begin TASK MATERIAL

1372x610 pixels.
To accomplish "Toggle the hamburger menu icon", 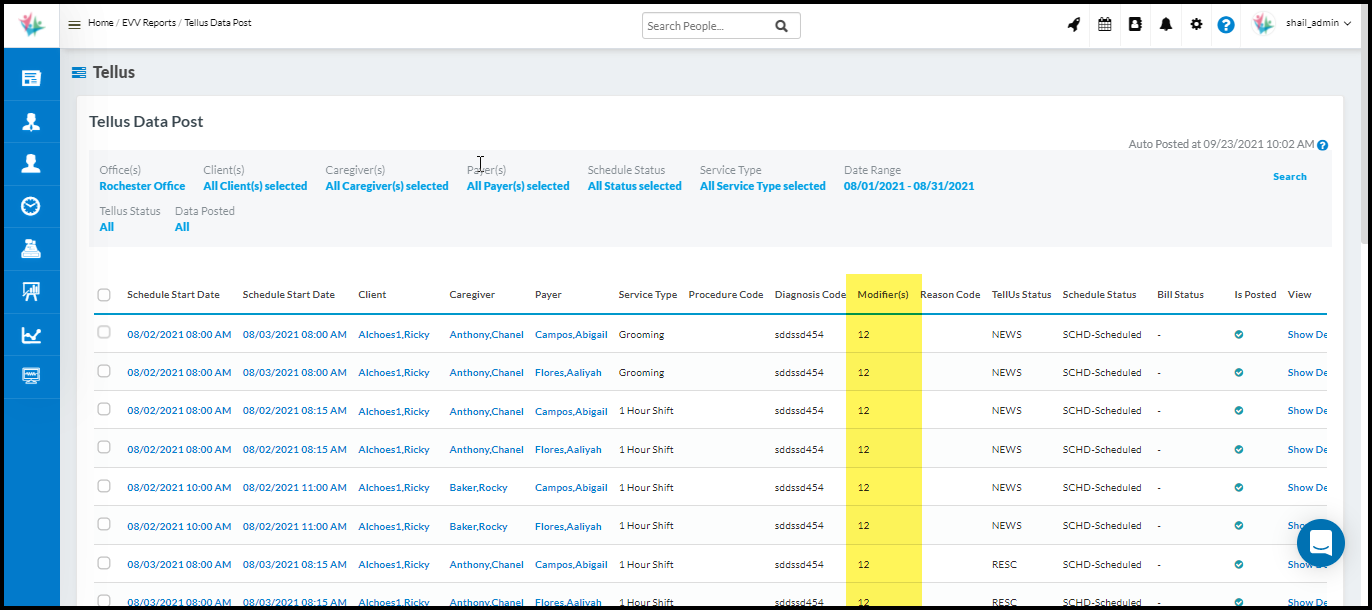I will (x=74, y=24).
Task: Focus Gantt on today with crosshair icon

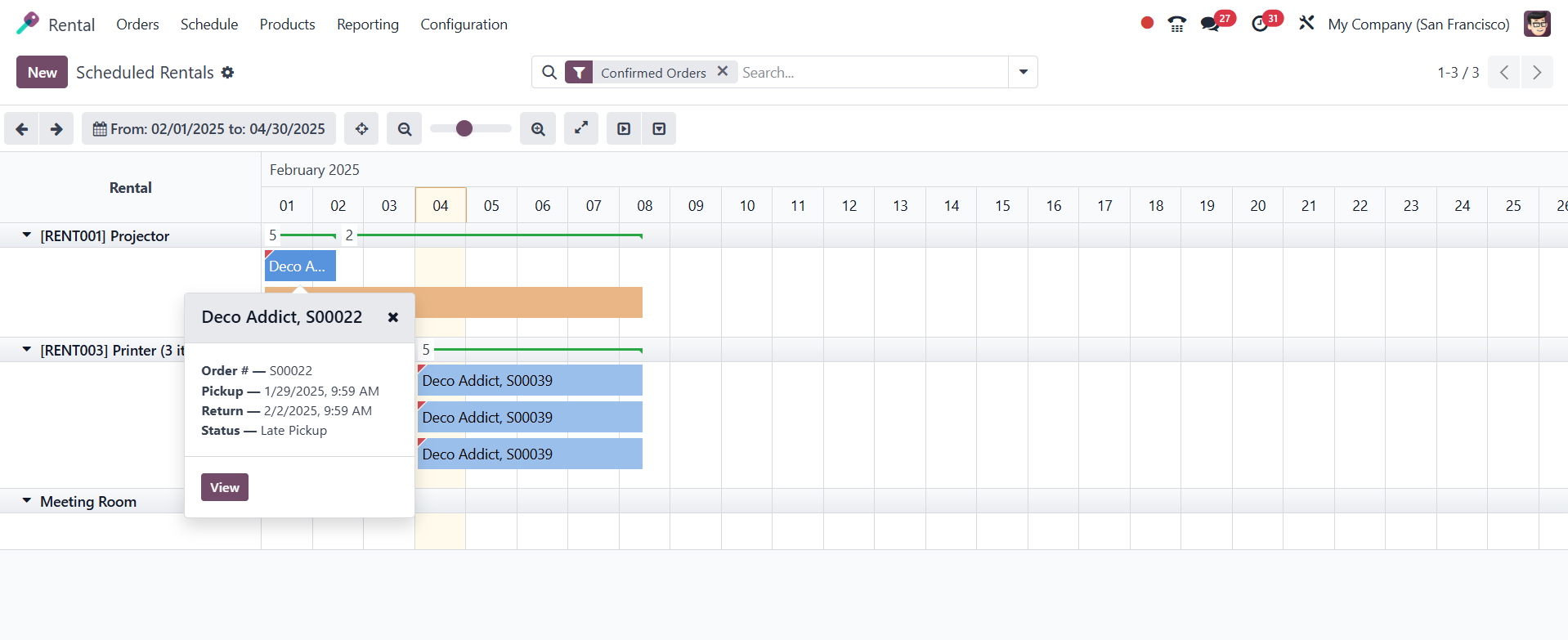Action: [x=361, y=129]
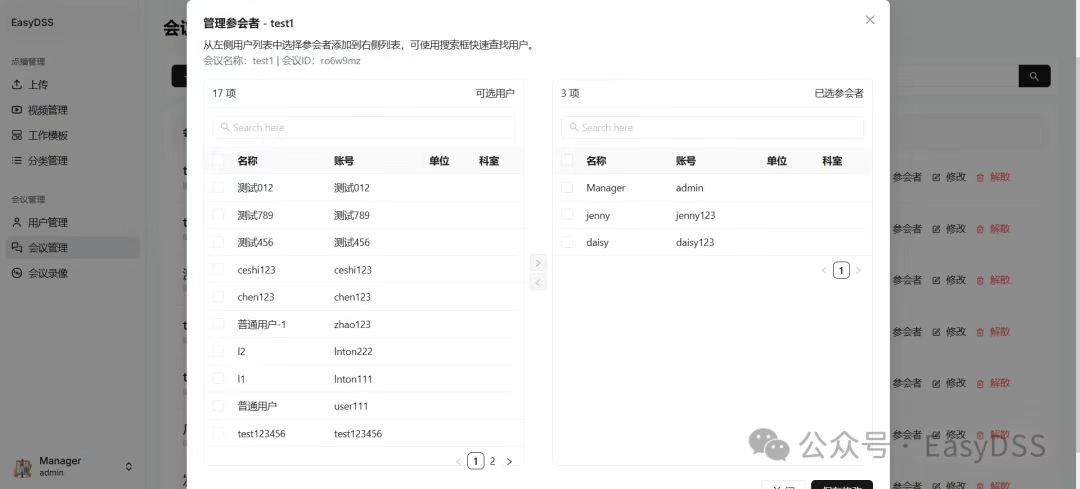Click the red 解散 link at top row
The image size is (1080, 489).
click(x=993, y=177)
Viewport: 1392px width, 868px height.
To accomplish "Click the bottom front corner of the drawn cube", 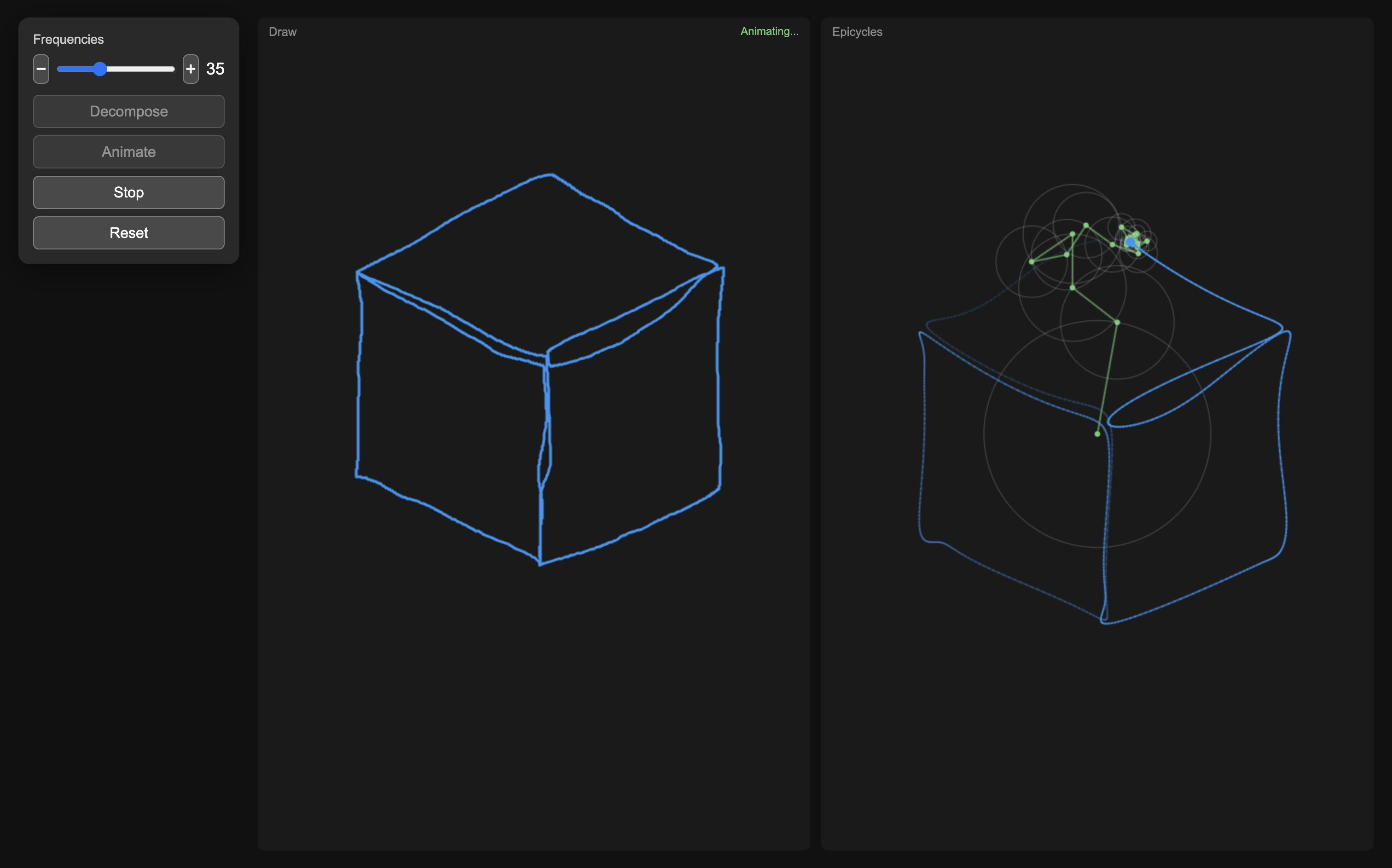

end TASK MATERIAL

— STATED PROBLEM —
Put the lines from the one containing "Task: Focus Gantt" through the end of the records into a numbered list, omitting blank lines and leaving out the pictures.

— ANSWER FOR THE TASK —
1. Task: Focus Gantt on today with crosshair icon
2. Action: [x=361, y=129]
3. Click the red 解散 link at top row
4. The image size is (1080, 489).
5. click(x=993, y=177)
6. Viewport: 1392px width, 868px height.
7. To accomplish "Click the bottom front corner of the drawn cube", 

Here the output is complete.